Tiene un tamaño de 15 kb y cinco exones y a pesar de las rupturas cromosómicas, durante la translocación no se interrumpe su secuencia por lo que en los tumores portadores de ella se produce la sobreexpresión de ciclina D1, que juega un importante papel patogenético en el crecimiento del tumor, probablemente desregulando el control del ciclo celular por superar el efecto supresor de la proteína del retinoblastoma (Rb) y p27Kip1. Existen numerosos puntos de ruptura en el cromosoma 11 implicados en esta translocación.
Uno de ellos, el mayor (MTC), se encuentra a 110 Kb en dirección 5´ al gen Bcl-1. Otros sitios conocidos como sitios menores (mTC1 y mTC2), se encuentran más próximos al gen Bcl-1. Estudios previos han demostrado que el 80% de las rupturas se producen en la región MTC. Los ensayos basados en detectar el “cluster” de translocación MTC mediante amplificación del DNA son capaces de detectar la mayoría de los reordenamientos Bcl-1. Puesto que los linfomas del manto muestran una morfología heterogénea, su clasificación como una entidad diferente fue controvertida durante años. En este momento y considerando que este tipo de tumor puede ser de reconocimiento histológico difícil y de tratamiento relativamente específico, la identificación de las células malignas mediante inmunohistoquímica es obligada (positividad para CD5 y ciclina D1).
Pese a ello, el diagnóstico de algunos casos resulta problemático, por lo que el análisis molecular de la t(11;14) es necesario sobre todo en aquellas biopsias en que el estudio primario no haya sido del todo concluyente.
Debido a la simplicidad y alta sensibilidad de la técnica de amplificación de DNA, la detección por este método de la translocación del gen Bcl-1, proporciona nuevas perspectivas en el diagnóstico y tratamiento de la enfermedad. Además este ensayo permite estudiar la enfermedad mínima residual en pacientes con linfoma de manto, y contribuye a mejorar la determinación del estado de la enfermedad y evaluar el efecto de la terapia. El fragmento de fusión entre el gen Bcl-1 y la IgH se detecta mediante amplificación de DNA empleando cebadores específicos de las secuencias MTC y JH.
Cell lymphoma kit FL (EX-BL.01FL B / Cell lymphoma kit FL (EX-TL.01FL T)
Kit para la evaluación del origen monoclonal o policlonal de los linfomas B y T.

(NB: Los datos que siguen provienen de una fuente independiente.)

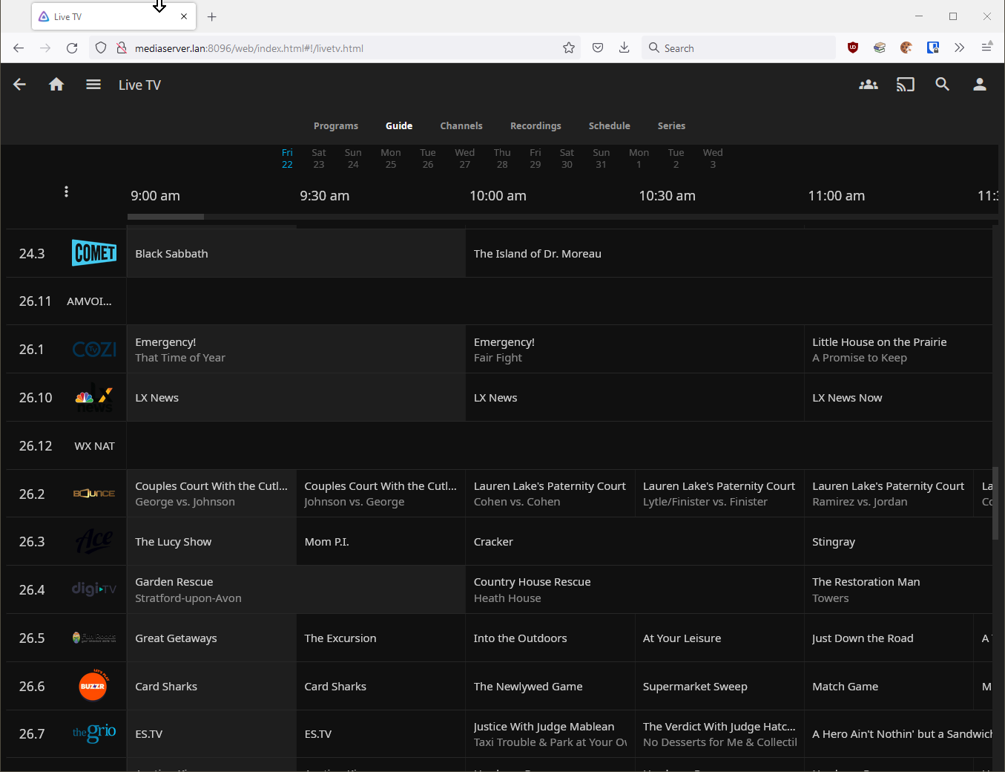Open the user profile icon
The image size is (1005, 772).
[x=979, y=84]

Cuando la distinción de células malignas por su morfología o histoquímica no es suficiente, el estudio del reordenamiento génico ha demostrado ser una herramienta de diagnóstico útil. El análisis se basa en que en principio, todas las células malignas provendrán de una célula única (monoclonal), por lo que todas tendrán el mismo reordenamiento.
Los kits están diseñados para la identificación de las regiones V-D- J de la cadena pesada de la inmunoglobulina en los linfocitos B y de las regiones V-J de la cadena gamma del receptor del linfocito T mediante electroforesis capilar.